Addendum 2 september 2013
Dankzij een hint op chesspub vond ik op de Hiarcs website een openingsboek die 3 maandelijks wordt upgedate. Er wordt geclaimd dat het boek jaarlijks 80 elopunten wint in sterkte en er geen betere complete openingsboeken bestaan maar zonder harde bewijzen lijkt mij dit eerder verkoopspraatjes. Gratis is het dus evenmin want 1 jaar abonnement op het openingsboek kost 50 euro zonder BTW. Dit is voor mij te duur zonder enige garanties op kwaliteit maar reacties van lezers zijn opnieuw welkom.

vrijdag 9 augustus 2013

Bedrog

Het schaken begint stilaan op wielrennen te lijken – zelfverklaarde anti-dopingcommissies roepen de hele community bijeen voor iedereen die enigszins onregelmatige prestaties neerzet. Namen worden al bij voorbaat bij een modderpoel gezet om alvast als eerste met modder te kunnen gooien. Het feit dat er regelmatig zondaars de kop opsteken, zal hier niet vreemd aan zijn. Maar hoe is het zover kunnen komen?

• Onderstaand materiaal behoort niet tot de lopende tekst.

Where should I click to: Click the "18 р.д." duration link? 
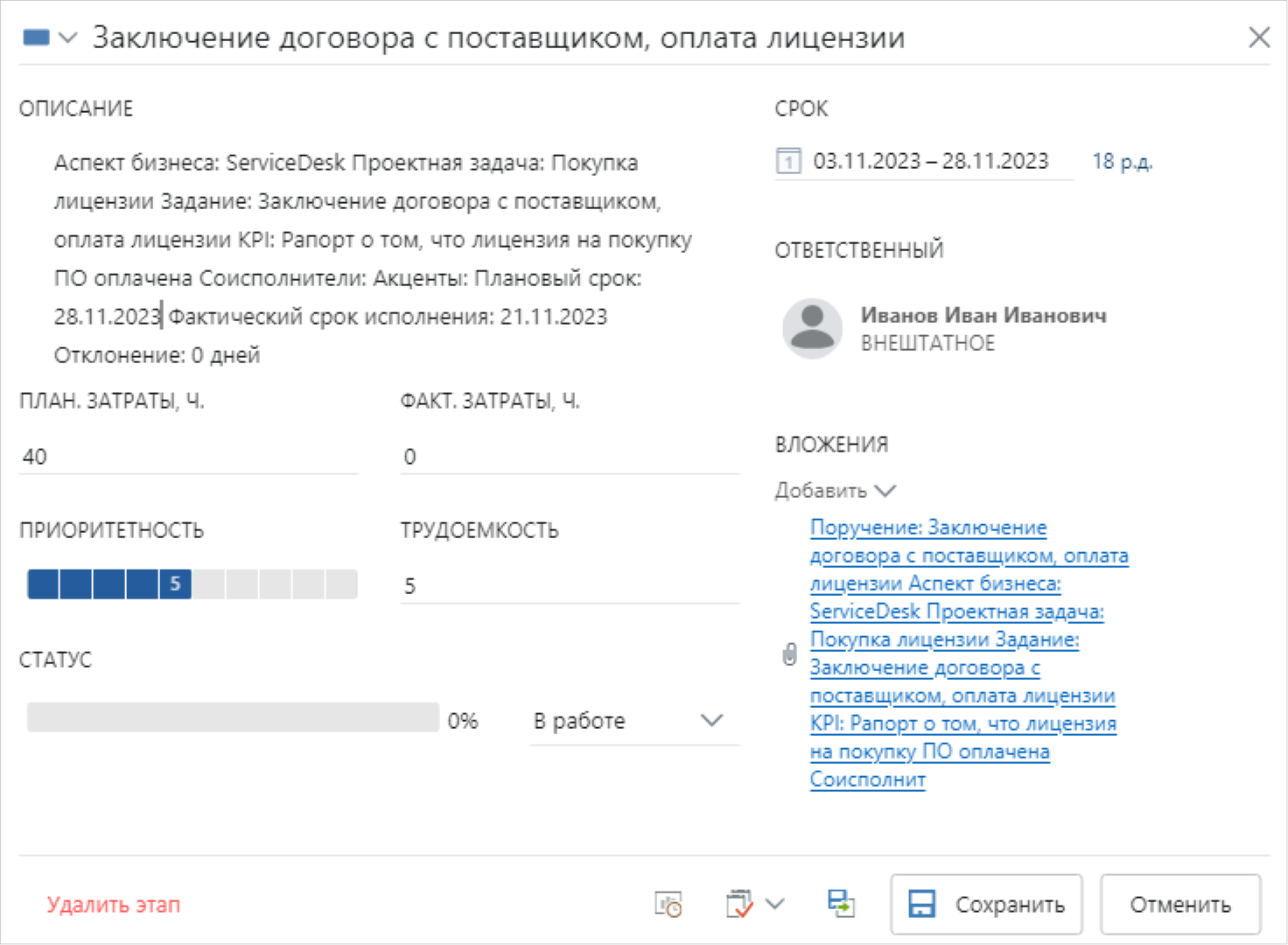1122,162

Wel, al sinds het begin der informaticatijden hebben schakers gepoogd om de boel te belazeren. Een recent nummer (1/2013) van het tijdschrift Karl ging bijna integraal over deze thematiek. Er zijn vele vormen van bedrog (naast elektronische hulpmiddelen denk ik aan het influisteren van zetten, het gaan spieken in het boekenstalletje, het op het toilet analyseren van de stelling met een zakschaakspelletje, het faken van ganse tornooien (als je rijk genoeg bent, zoals Alexandru Crisan), het inzetten van je tweelingbroer of –zus (echt, het komt voor), enzovoort), maar hier beperk ik mij tot de bekendste gevallen van het zich laten assisteren met elektronische middelen. Op de site van chess.com staan enkele goede artikelen met leuke partijfragmenten (google “computers in chess good or evil”). In Chessvibes “cheating” in het zoekvenster intikken levert ook al een opvallend grote oogst op.

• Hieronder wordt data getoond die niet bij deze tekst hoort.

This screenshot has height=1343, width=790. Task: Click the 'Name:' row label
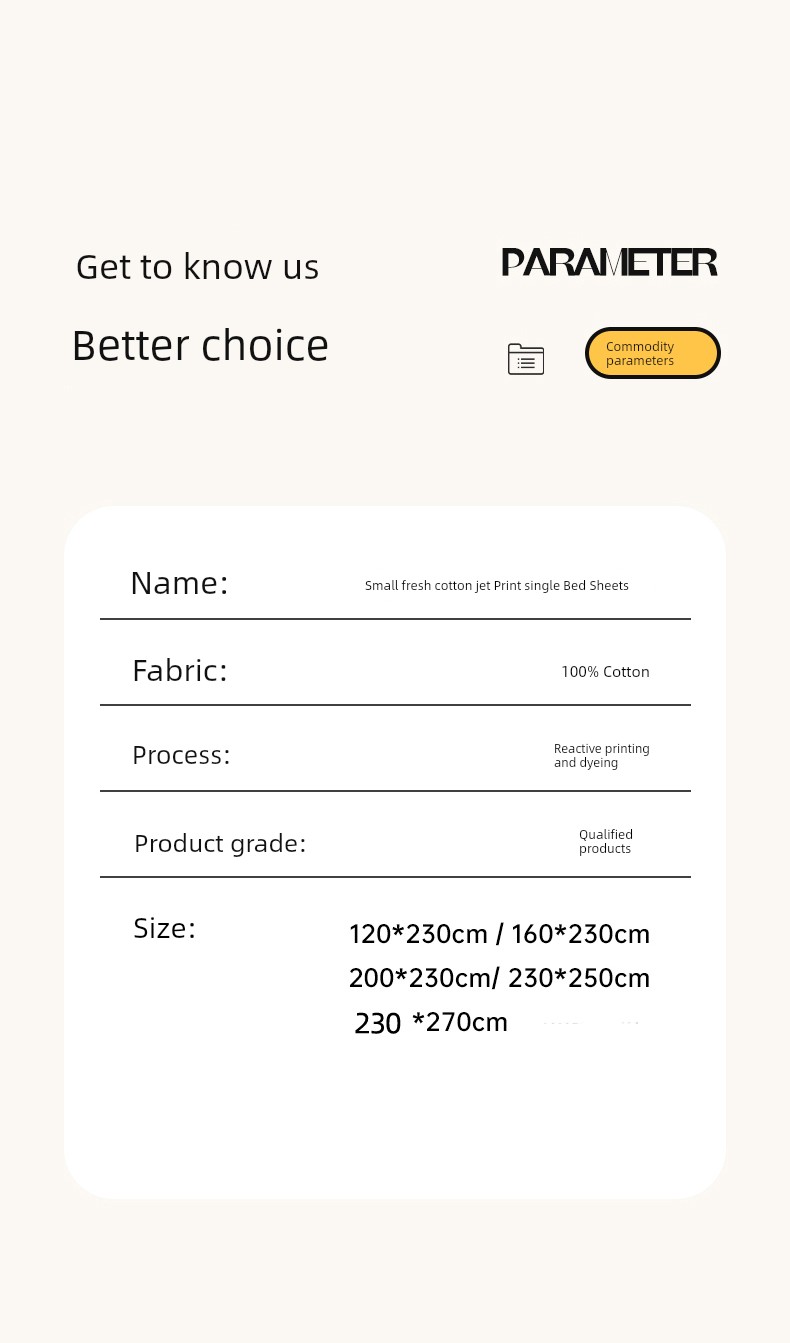click(x=179, y=583)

Eén van de eerste pogingen (die, zoals de meeste, slecht afliep), vond plaats in de New York open van 1993. Een onbekende zwarte speler, met een groot rastakapsel, speelde plots mee voor het prijzengeld. Met een opmerkelijke naam als “John von Neumann” kreeg hij al snel de aandacht van de tornooileiding, vooral toen hij één van zijn partijen verloor door tijdsoverschrijding na amper enkele zetten. Op het einde van het tornooi, mocht hij zijn kunnen demonstreren in een blitzpartijtje. De bedrieger viel meteen door de mand – hij was nauwelijks op de hoogte van de loop der stukken. Hij bleek een koptelefoon en zender te dragen, waarmee de zetten doorgegeven werden.
De 55-jarige Duitser Clemens Allwermann (elo 1925) werd in de Böblinger Open in 1998 de eerste echte schaker die “goed” gebruik maakte van software. Hij verklaarde zijn succes in het tornooi met argumenten als “iets wat ik net geanalyseerd heb voor mijn correspondentiepartijen”, of “gewoon geluk gehad”. Toen hij op het einde van zijn beslissende partij tegen Kalinichev een moeilijk mat in acht aankondigde, viel hij door de mand. Uiteindelijk gaf hij zijn 1660 DM prijzengeld terug en werd de rechtszaak tegen hem geseponeerd wegens gebrek aan bewijs. Sindsdien staat de man bekend als de pionier van het gebruik van de combinatie transmissie- en schaaksoftware Diverse sites verwijzen nog naar de eerste deftige poging om te cheaten, een compleet overzicht van het verhaal staat op Chessbase.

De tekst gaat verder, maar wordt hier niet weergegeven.